Another cement adaptive technology is being developed by UK-based Resolute Energy Solutions, which is testing the use of additives in cement that expand downhole to eliminate shrinkage.

A big challenge, however, is proving that these plugs can both provide an adequate seal, last a long time and provide a better barrier than cement.  

The National Decommissioning Centre (NDC) in Aberdeen has a test chamber that can put barrier materials to the test at up to 150°C and pressures equivalent to 7,000m depth, which would cover 80 per cent of UK Continental Shelf’s wells. The University of Aberdeen’s Dr Richard Neilson, who’s been working on the project, says: “We can set a plug and test it under pressure and then examine it: the morphology of what’s been generated. There’s a big advantage to being able to do that. You can show that these materials will do what was expected in downhole conditions.”

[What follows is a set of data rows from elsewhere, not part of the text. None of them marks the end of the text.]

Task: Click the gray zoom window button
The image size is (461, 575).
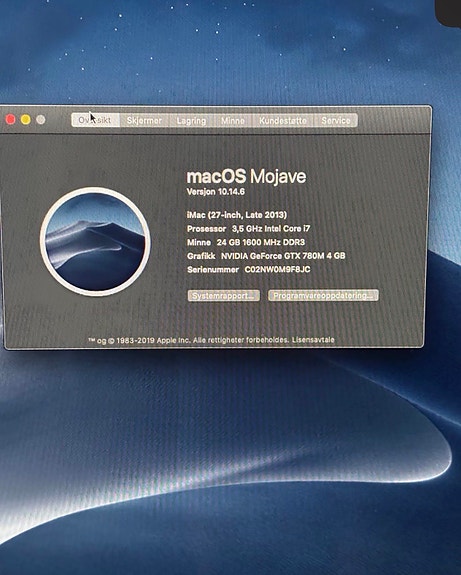Action: [x=41, y=120]
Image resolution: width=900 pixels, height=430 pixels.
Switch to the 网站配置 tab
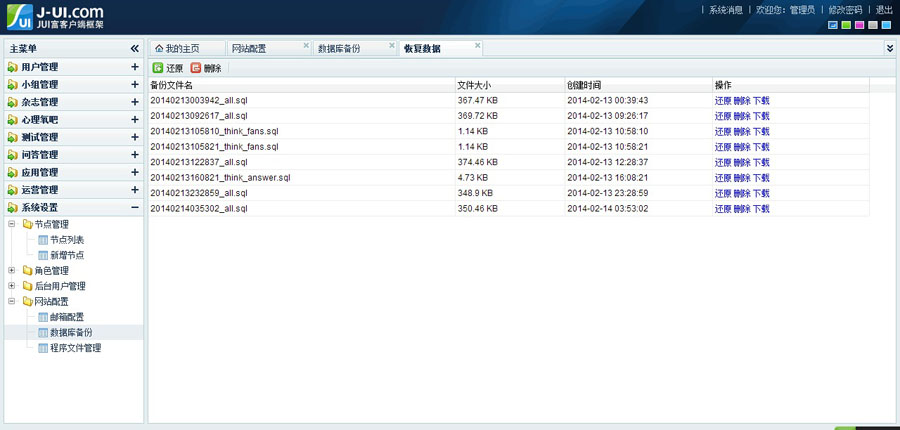pos(249,48)
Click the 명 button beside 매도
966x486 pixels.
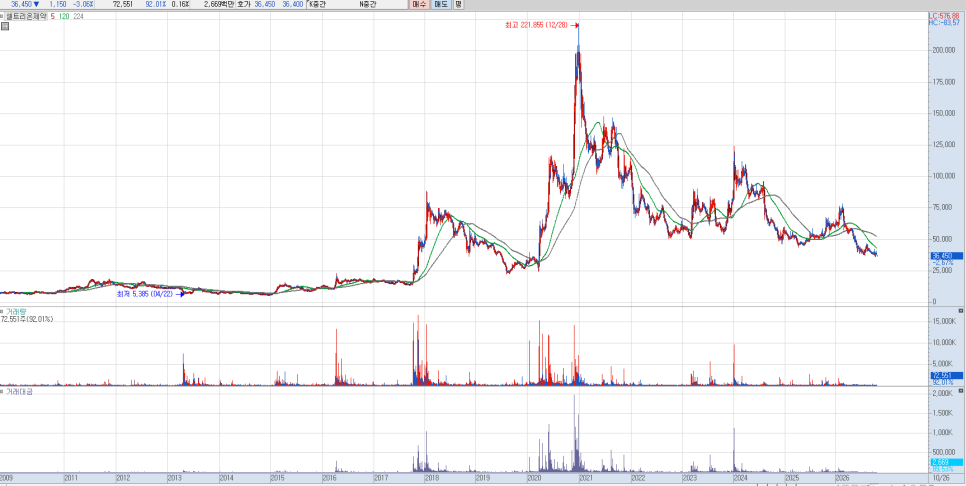pos(458,4)
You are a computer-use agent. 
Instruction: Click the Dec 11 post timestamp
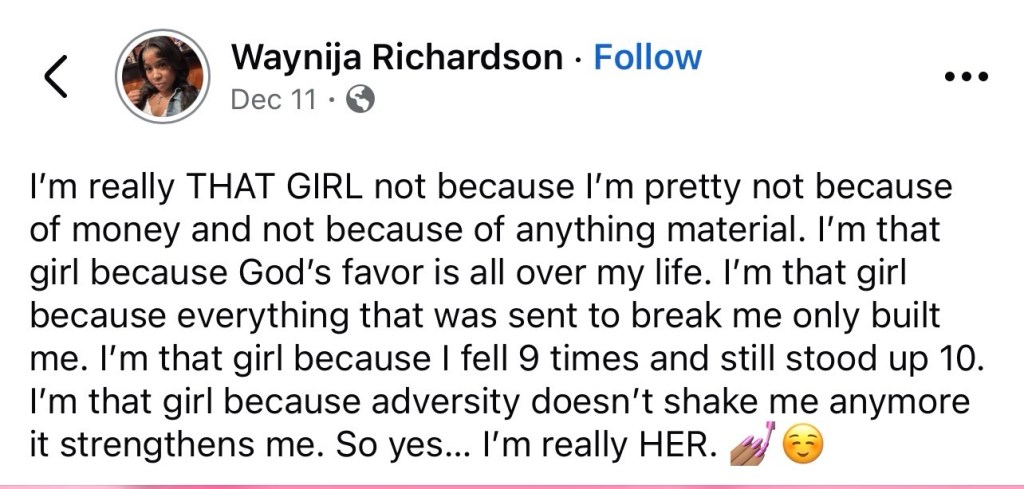273,100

Some of the ongoing work is starting to pay off. The total UK decommissioning bill was estimated at £59.7bn in 2017; the most recent like-for-like estimate is £49bn, but that’s some way from the industry’s £39bn target. So, there’s still a lot to play for.

North Sea

The scale of the issue

UK offshore oil and gas infrastructure covers large swathes of the North Sea. However, it’s not spread evenly. The largest majority – in terms of removal cost – is in the central North Sea. That’s an area that covers from east of Newcastle to east of Aberdeen, out to the maritime border with Norway – another big oil and gas producing nation.

There are more installations in the southern North Sea, which spans from east of the Yorkshire coast, down to offshore Norfolk and right across to the maritime border with the Netherlands. This is because the waters are shallower there, so it’s possible to install more smaller facilities, covering a larger area of what are predominantly gas fields in this zone. In the northern North Sea, to the north and east of Aberdeen, the waters are deeper and the weather harsher, so there are fewer facilities, but they’re bigger.

Deeper again – down to 1800m in fact – is the west of Shetland area. Here, the water depth has mostly meant that floating production facilities need to be used. These are moored and use risers to transport the oil and gas from subsea wellheads, which contain and control the fluids and gases, up to the vessel for processing and onward transport, usually via tankers. In one case, however, an entirely subsea based production system has been used. The subsea well, on Total’s Laggan-Tormore field, is connected via a manifold into a pipeline that transports the production 120km to a receiving terminal on Shetland.